2014年07月26日

ブラック企業だった(その3=最終回)

  フランスに限らず日本でも、いや日本のほうが多いかも知れませんが、企業の経営者には、自分の金と会社の金の区別がつけられない人がいますね。
  私がいた会社も同じく。それで多くの社員がうんざりしてました。自分達の給料の倍以上するような調度品を社費で購入して、それが会社に届いた日にゃあ・・・
  社用車も、社長夫人が私物化していて、必要な時に社員が使えないという始末。そりゃみんな、やる気なくなりますよね。

   でも、フランスではCDIと呼ばれる終身雇用契約を結ぶと、雇われた側は非常に強い立場になり、余程会社に損害を与えない限り、解雇されることもありませんし(損害を与えたと会社が判断しても、会社はそれを証明する義務があります)、給料は毎年少しずつ上がります。この身分は、普通手放しませんが、それでも辞めていく同僚が跡を絶たないのです。
   前回書きましたが、外国人を雇って、フランス政府が外国人に課す義務の遂行(市民セミナーの受講、仏語教室に通うなど)を勤務時間内にすることを一切認めなかったくせに、自分が株主達から要求された経営のノウハウセミナーには、平気で勤務時間内に通ってましたねー。同僚、あいつはそんなもんだと誰一人驚いてませんでしたが。

   私も、これはもう我慢できないという出来事を経験し、それで退職し、フリーランスに戻る決心をしました。ヨーロッパではシンセシストとしてのバックグラウンドを持っていなかったので、非常に勇気のいる決断でしたが、結果的にはそうして良かったです。

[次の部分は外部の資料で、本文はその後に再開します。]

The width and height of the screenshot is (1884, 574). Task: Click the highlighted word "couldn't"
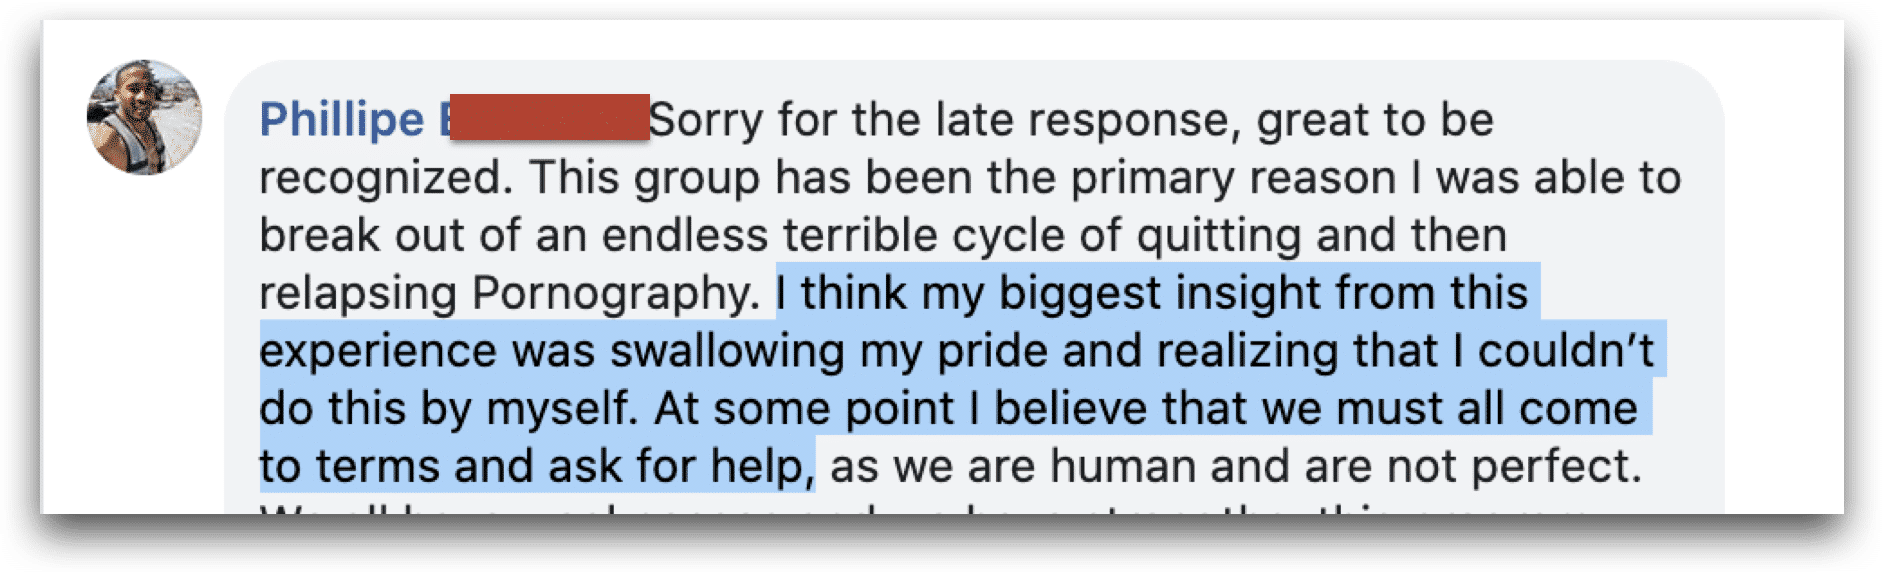point(1565,352)
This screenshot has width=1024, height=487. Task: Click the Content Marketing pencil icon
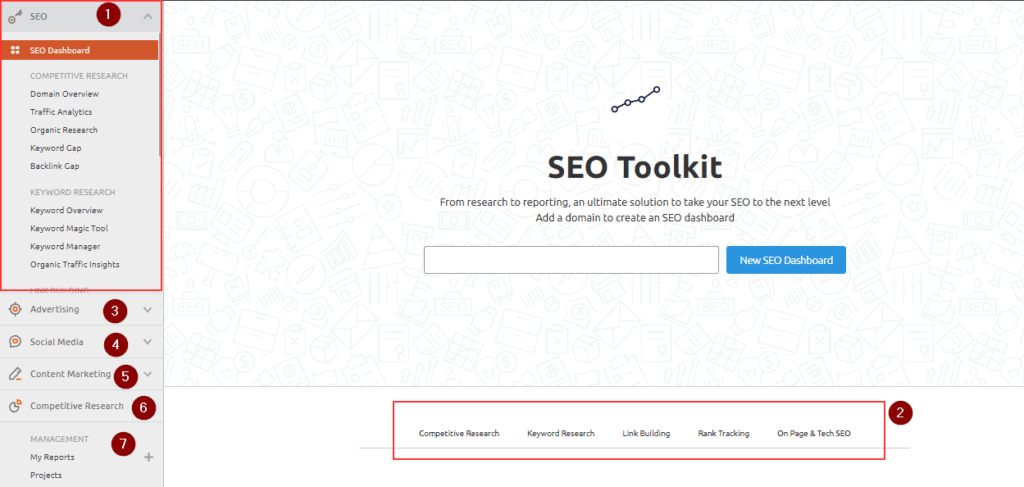pyautogui.click(x=15, y=374)
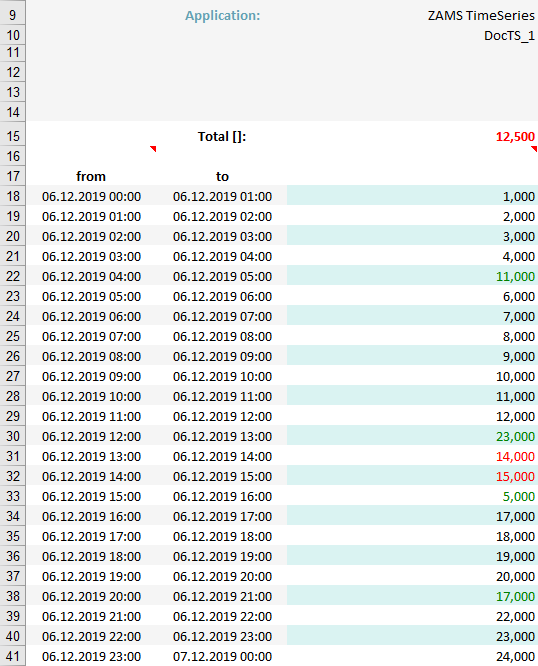Select row header 15
The width and height of the screenshot is (538, 666).
13,136
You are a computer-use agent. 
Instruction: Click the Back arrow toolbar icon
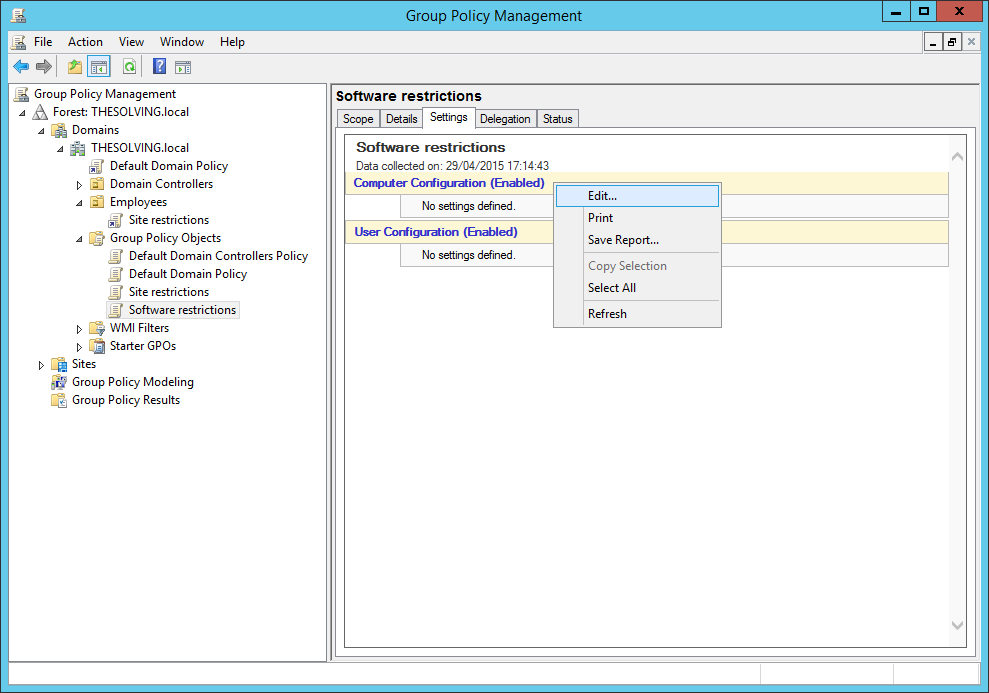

   正式に契約する以前の話なのですが、タコ社長から次期ソフトシンセ開発のために、その実機を日本の知り合いから借りられないかと訊かれました。たまたまそれを所有するヴィンテージシンセ・コレクターの知人がいたので、その人に頼んで長期貸出をしてもらいました。つまり私が楽器国際間レンタルの仲介をした形です。その期間およそ一年。
   貸してくれた側は、まずオーバーホールに出し、そこから直接発送してくれたので状態は非常によく、ヴィンテージ機種なので、輸送の振動のせいか、一部に若干の接触不良があった程度。
   ところが製品が完成し、実機返却に際して突然、レンタル料を払わないと言い出したのです。強欲タコは。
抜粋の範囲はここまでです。